The resultant Watergate trials introduced more than a few budding watchdogs to the reality of presidential-level corruption. The subsequent movie introduced us to the idea that journalists could be heroes, like Robert Redford and Dustin Hoffman.
But if journalists could suddenly be seen as truth’s archeologists, Deep Throat was journalism’s holy grail, the smoking gun that saved democracy—or at least forestalled its death. Deep Throat, as his family has announced, is an American hero.
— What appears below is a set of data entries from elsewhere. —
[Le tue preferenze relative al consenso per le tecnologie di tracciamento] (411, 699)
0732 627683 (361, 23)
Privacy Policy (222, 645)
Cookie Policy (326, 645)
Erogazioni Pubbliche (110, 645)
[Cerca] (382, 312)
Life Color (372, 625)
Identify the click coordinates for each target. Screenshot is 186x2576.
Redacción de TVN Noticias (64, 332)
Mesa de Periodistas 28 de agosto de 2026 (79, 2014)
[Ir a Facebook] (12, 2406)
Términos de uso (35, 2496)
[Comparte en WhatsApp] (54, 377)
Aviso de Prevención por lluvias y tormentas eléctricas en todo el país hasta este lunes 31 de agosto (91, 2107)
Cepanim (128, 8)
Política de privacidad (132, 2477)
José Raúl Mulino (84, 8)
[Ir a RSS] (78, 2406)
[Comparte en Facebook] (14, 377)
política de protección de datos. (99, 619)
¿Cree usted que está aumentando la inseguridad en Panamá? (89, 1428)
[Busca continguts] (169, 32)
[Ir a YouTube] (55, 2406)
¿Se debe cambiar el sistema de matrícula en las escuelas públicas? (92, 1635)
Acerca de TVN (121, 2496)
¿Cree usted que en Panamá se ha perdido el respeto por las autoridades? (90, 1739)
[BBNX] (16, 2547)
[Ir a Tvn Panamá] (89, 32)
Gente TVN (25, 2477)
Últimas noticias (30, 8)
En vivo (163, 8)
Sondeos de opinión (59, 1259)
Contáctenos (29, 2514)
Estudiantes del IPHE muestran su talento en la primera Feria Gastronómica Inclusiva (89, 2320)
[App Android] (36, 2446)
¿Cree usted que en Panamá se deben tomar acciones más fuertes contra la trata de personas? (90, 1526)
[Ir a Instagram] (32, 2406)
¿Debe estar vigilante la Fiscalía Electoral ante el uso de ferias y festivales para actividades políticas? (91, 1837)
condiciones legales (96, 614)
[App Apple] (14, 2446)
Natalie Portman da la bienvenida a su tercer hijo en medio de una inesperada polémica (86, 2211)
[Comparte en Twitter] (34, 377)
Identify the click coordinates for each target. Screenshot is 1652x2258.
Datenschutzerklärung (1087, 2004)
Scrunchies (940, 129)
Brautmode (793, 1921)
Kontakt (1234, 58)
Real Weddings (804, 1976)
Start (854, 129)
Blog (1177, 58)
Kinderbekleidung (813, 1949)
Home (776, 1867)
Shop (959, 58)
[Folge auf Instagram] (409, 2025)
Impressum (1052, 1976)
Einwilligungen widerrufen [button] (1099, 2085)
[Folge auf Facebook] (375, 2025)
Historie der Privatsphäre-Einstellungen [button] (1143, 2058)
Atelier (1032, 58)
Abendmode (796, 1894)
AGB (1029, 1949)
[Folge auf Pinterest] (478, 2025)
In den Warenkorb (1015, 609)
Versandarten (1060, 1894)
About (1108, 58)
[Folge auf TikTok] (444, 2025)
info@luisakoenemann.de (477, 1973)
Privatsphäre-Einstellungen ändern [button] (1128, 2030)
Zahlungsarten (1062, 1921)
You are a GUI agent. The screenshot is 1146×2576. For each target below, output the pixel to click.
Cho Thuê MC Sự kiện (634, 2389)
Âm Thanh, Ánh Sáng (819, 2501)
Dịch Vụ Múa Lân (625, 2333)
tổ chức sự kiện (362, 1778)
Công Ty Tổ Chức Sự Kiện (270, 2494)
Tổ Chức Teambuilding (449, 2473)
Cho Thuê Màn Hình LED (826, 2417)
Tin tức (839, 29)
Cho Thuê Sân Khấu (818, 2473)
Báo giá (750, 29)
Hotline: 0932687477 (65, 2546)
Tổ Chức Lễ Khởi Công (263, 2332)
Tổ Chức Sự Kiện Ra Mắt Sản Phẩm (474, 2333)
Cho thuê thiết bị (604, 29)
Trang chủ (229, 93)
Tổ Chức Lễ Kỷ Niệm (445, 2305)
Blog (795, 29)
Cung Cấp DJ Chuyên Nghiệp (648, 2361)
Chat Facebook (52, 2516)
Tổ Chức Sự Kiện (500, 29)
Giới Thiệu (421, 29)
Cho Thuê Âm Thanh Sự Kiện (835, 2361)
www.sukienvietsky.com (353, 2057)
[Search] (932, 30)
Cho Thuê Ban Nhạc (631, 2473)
But heroism aside, the coolest thing about Deep Throat was that his identity remained a secret—for decades—in a field of endeavor dedicated to unearthing and exposing secrets. The prospect, as a journalist, of finding a Deep Throat of one’s own, of impacting events on the large scale, for the better, became its own sort of holy grail. It doesn’t happen very often that journalists find that get-out-of-jail fact, that red-handed proof, and sometimes we want it so badly we get ahead of ourselves—just ask Dan Rather. Or Newsweek.
Perhaps journalism isn’t what it used to be. Perhaps the nation’s psychic conflation of Watergate’s Deep Throat with the fellatious contemporary film of the same name tainted the trade in the public mind with a whiff of whoredom. The last movie we recall about the field was called Shattered Glass, and when the red-handed proof was uncovered, it fingered fabulist Stephen Glass as the corrupt one.
But just because journalists have revealed themselves as fallible, and Deep Throat has revealed himself as a mortally ailing old man, that doesn’t mean politicians have suddenly become heroes, or that all the important secrets have been told.
Who wrote Dick Cheney’s—thus America’s—energy plan, for instance, and why is it so important to Dick Cheney that you not know? Who blew Valerie Plame’s CIA cover, and since the obvious answer is columnist Robert Novak, why is he the only person not being questioned about the leak? Why, to pinch a phrase from Norman Mailer, are we in Iraq?
Good questions all, all as yet unanswered.
There may yet be Deep Throats out there to answer them. And there are certainly still journalists willing to protect them, even under government attack—just ask The New York Times’ Judith Miller.
What there may no longer be is a public willing to suspend its distrust of “the media,” or its disbelief that government could be corrupt at the highest levels. And that’s too bad. Because it really doesn’t much matter who Deep Throat was. What mattered is what he taught America about power. And it’d be a shame to forget that lesson.